Limiting Reactant and Percent Yield Worksheet Consider the following reaction: HCl + H2O -> H3O+ + Cl- If 21 moles of HCl react with 6.96 moles of H2O, what are the limiting reactants? Consider the following reaction: FeS2 + 10O2 -> Fe2O3 + 8SO2 When 26.62 moles of FeS2 reacts with 59.44 moles of O2, what are the limiting and excess reactants? Consider the following reaction: Si + 2N2 -> Si3N4 When 600 g of Si reacts with 500 g of N2, what are the limiting and excess reactants? Given the following equation: 2Al(SO3)3 + 6NaOH -> 3Na2SO3 + 2Al(OH)3 If 10.0 g of Al(SO3)3 reacted with 10.0 g of NaOH, determine the limiting and excess reactants
The Correct Answer and Explanation is:
Limiting Reactant and Percent Yield Worksheet Solutions
Problem 1:
Reaction: HCl + H₂O → H₃O⁺ + Cl⁻
Given: 21 moles of HCl and 6.96 moles of H₂O
This reaction has a 1:1 molar ratio between HCl and H₂O. That means 1 mole of HCl reacts with 1 mole of H₂O.

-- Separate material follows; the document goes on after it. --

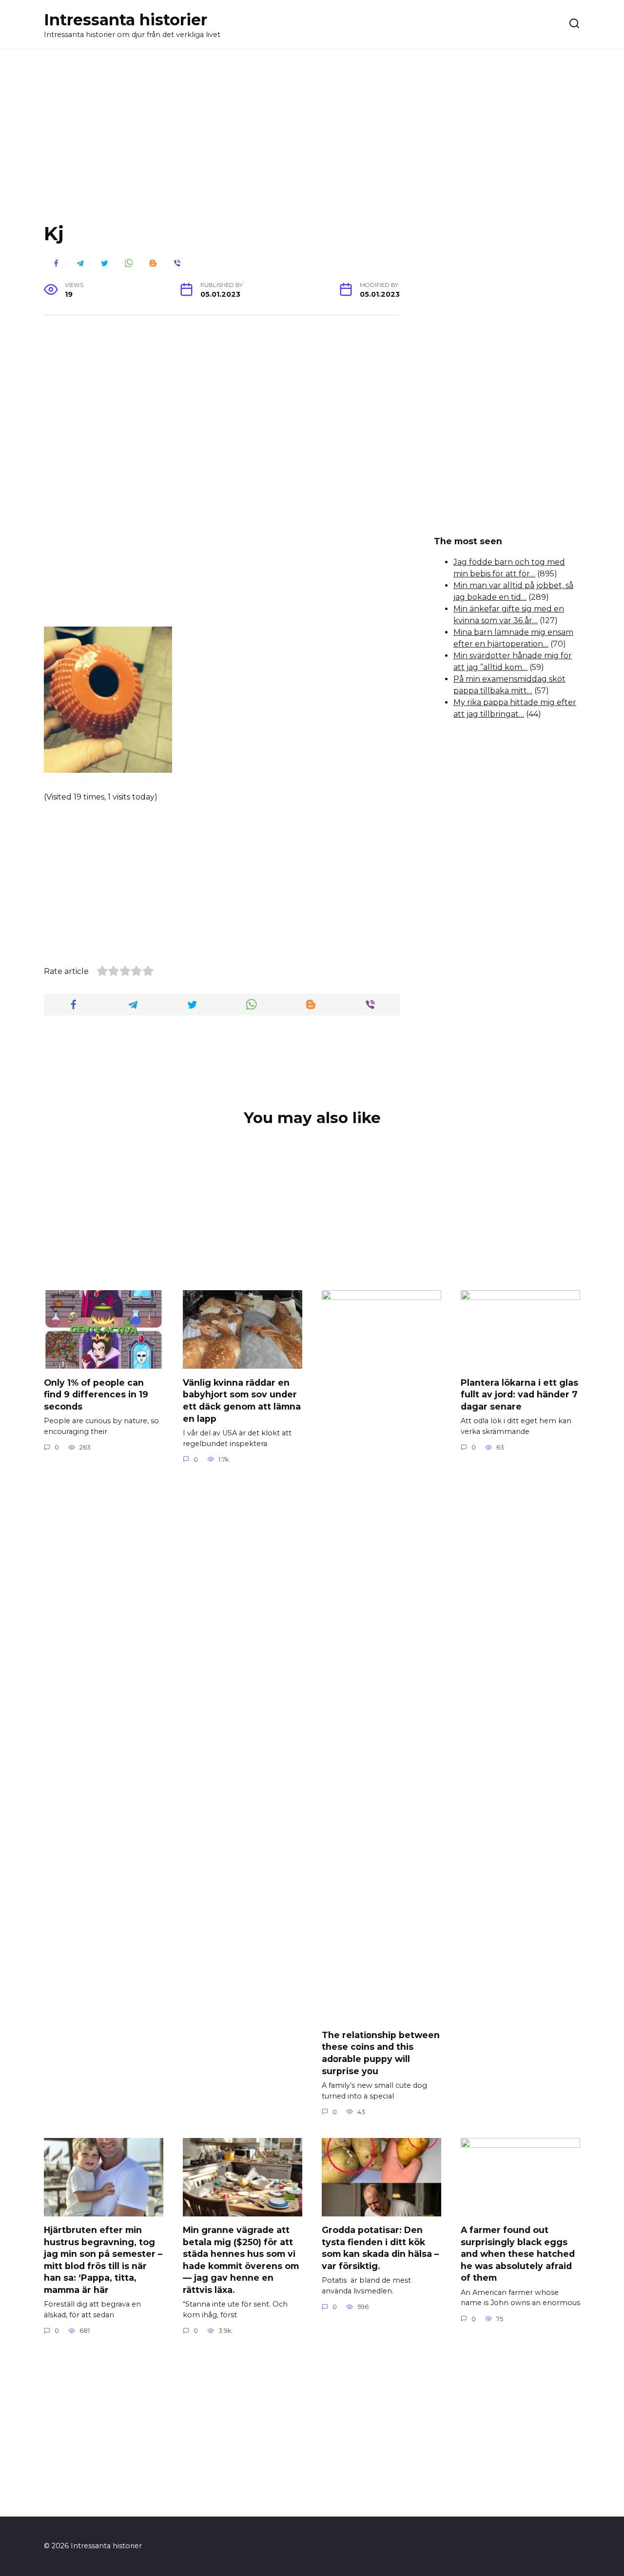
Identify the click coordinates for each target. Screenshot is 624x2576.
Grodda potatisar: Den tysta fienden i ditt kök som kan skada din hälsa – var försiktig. (380, 2248)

- Required amount of H₂O for 21 moles of HCl:
21 moles HCl × (1 mole H₂O / 1 mole HCl) = 21 moles H₂O
Available: 6.96 moles H₂O
Conclusion: H₂O is the limiting reactant because there is not enough to react with all the HCl.
Problem 2:
Reaction: 4FeS₂ + 11O₂ → 2Fe₂O₃ + 8SO₂
Given: 26.62 moles FeS₂ and 59.44 moles O₂
- Required O₂ for 26.62 moles FeS₂:
26.62 mol FeS₂ × (11 mol O₂ / 4 mol FeS₂) = 73.19 moles O₂
Available: 59.44 moles O₂
Conclusion: O₂ is the limiting reactant. FeS₂ is the excess reactant.
Problem 3:
Reaction: 3Si + 2N₂ → Si₃N₄
Molar masses:
- Si = 28.09 g/mol
- N₂ = 28.02 g/mol
Moles of Si:
600 g ÷ 28.09 g/mol = 21.37 moles Si
Moles of N₂:
500 g ÷ 28.02 g/mol = 17.85 moles N₂
Required N₂ for 21.37 moles Si:
21.37 mol Si × (2 mol N₂ / 3 mol Si) = 14.25 moles N₂
Available: 17.85 moles N₂
Conclusion: Si is the limiting reactant because it runs out first. N₂ is in excess.
Problem 4:
Reaction: 2Al(SO₃)₃ + 6NaOH → 3Na₂SO₃ + 2Al(OH)₃
Molar masses:
- Al(SO₃)₃ = 342.15 g/mol
- NaOH = 40.00 g/mol
Moles of Al(SO₃)₃:
10.0 g ÷ 342.15 g/mol = 0.02923 moles
Moles of NaOH:
10.0 g ÷ 40.00 g/mol = 0.25 moles
Required NaOH for 0.02923 moles Al(SO₃)₃:
0.02923 mol × (6 mol NaOH / 2 mol Al(SO₃)₃) = 0.0877 moles NaOH
Available: 0.25 moles NaOH
Conclusion: Al(SO₃)₃ is the limiting reactant. NaOH is in excess.
Explanation Summary
The limiting reactant is the substance that gets completely consumed first during a chemical reaction, limiting the amount of product formed. To identify the limiting reactant, you compare the actual mole ratio of reactants with the required stoichiometric ratio from the balanced equation. The reactant that cannot meet the required amount is the limiting reactant. Once the limiting reactant is used up, the reaction stops, even if other reactants are still present. In each problem above, careful mole calculations and conversions help determine which substance is limiting and which is in excess, based on the balanced chemical equation and given quantities.